On Behalf of | Feb 16, 2024 | Probate & Estate Planning |

Different personal experiences might motivate people to create an estate plan. For many adults, getting married or having children is what forces them to confront their future mortality. They want to ensure that their loved ones have adequate support and guidance during that difficult time.

They also need to know when to update or revise their documents. A large percentage of people never create an estate plan, so those who have done so are in a relatively good position. However, an estate plan does not indefinitely provide sufficient protection for the testator and their loved ones.

As their personal circumstances change, what a testator needs from an estate plan could change dramatically as well. People in a number of different situations might need to update or revise existing estate planning documents.
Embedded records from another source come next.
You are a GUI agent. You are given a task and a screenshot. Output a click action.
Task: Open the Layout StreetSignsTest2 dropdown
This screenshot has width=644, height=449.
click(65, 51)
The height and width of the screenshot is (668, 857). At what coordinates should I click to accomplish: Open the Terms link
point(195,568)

For example, a change to someone’s marital status could very well be the reason they need to revisit their estate planning paperwork.
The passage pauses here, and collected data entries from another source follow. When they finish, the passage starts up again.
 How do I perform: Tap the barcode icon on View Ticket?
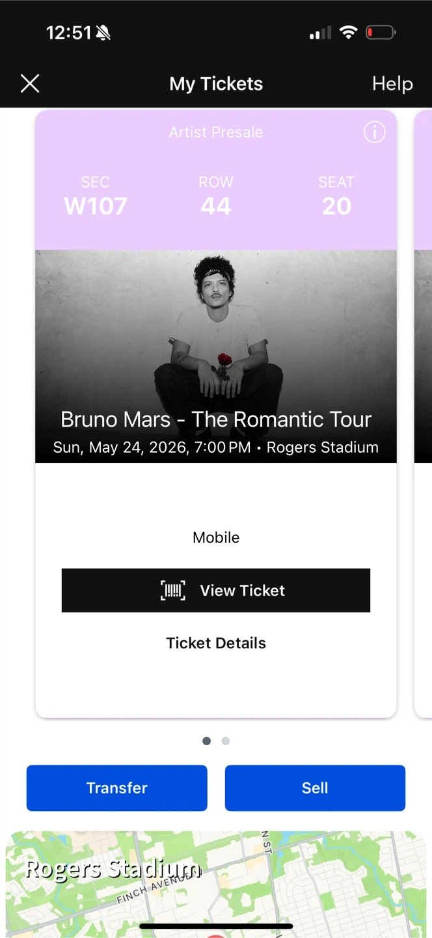coord(173,591)
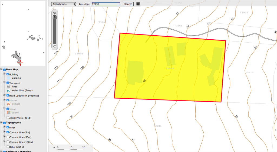Click the Building legend swatch

coord(9,78)
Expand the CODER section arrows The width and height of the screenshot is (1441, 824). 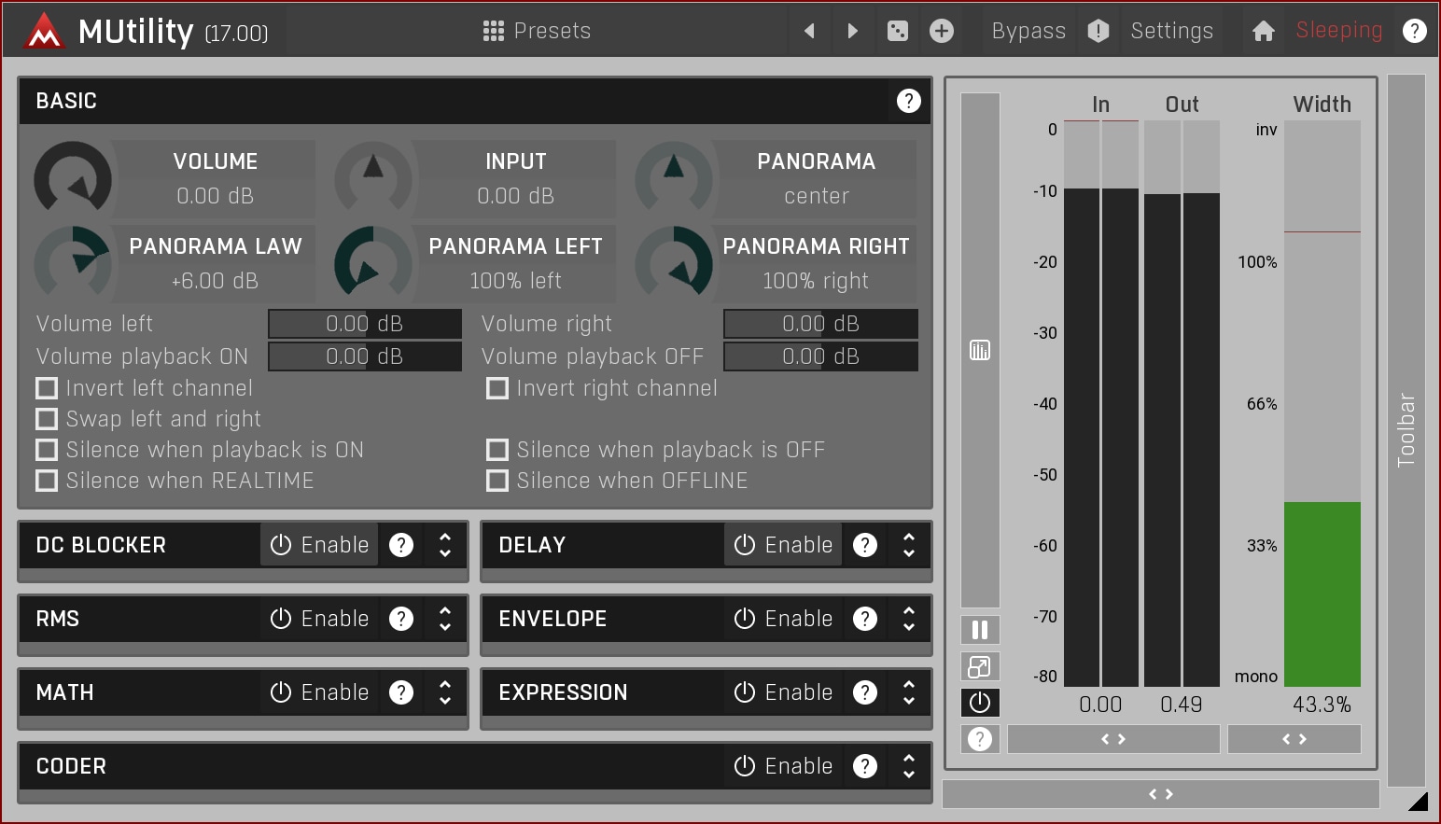click(908, 766)
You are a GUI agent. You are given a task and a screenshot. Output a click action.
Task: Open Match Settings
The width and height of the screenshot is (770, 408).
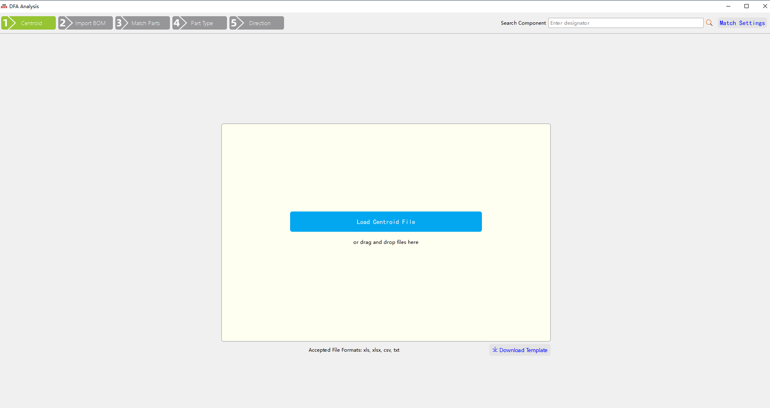[742, 23]
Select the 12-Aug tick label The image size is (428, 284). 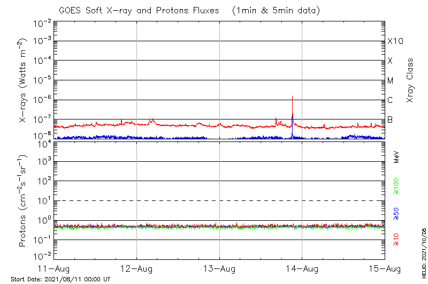(x=137, y=268)
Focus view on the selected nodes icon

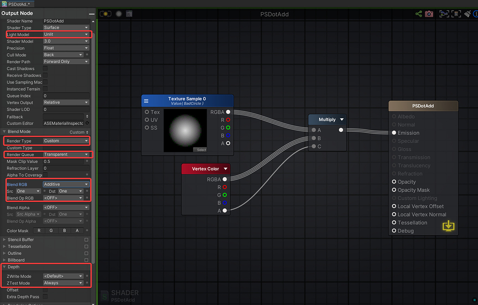[x=444, y=14]
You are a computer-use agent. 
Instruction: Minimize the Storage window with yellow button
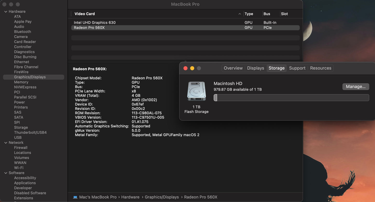click(192, 68)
Divorce often means big changes

Estate plans often prioritize the protection of spouses and other immediate family members. Therefore, a spouse might hold a role as trustee or could be the primary beneficiary of the estate plan. Someone who recently divorced likely does not want their spouse to inherit from their estate or have control over their health care in an emergency. Updating wills, trusts, powers of attorney and other estate planning documents can help ensure someone’s legacy reflects their current family circumstances. People may even need to update documents filed with financial institutions and life insurance companies.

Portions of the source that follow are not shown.